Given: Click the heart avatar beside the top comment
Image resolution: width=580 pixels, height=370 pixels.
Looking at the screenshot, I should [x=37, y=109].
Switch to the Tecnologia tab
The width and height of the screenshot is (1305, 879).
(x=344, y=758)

++++++++

#### [Task details]
Repeat the entries shown above, every one, word for word.

#### [Response area]
Given: Click the heart avatar beside the top comment
Image resolution: width=580 pixels, height=370 pixels.
Looking at the screenshot, I should [x=37, y=109].
Switch to the Tecnologia tab
The width and height of the screenshot is (1305, 879).
(x=344, y=758)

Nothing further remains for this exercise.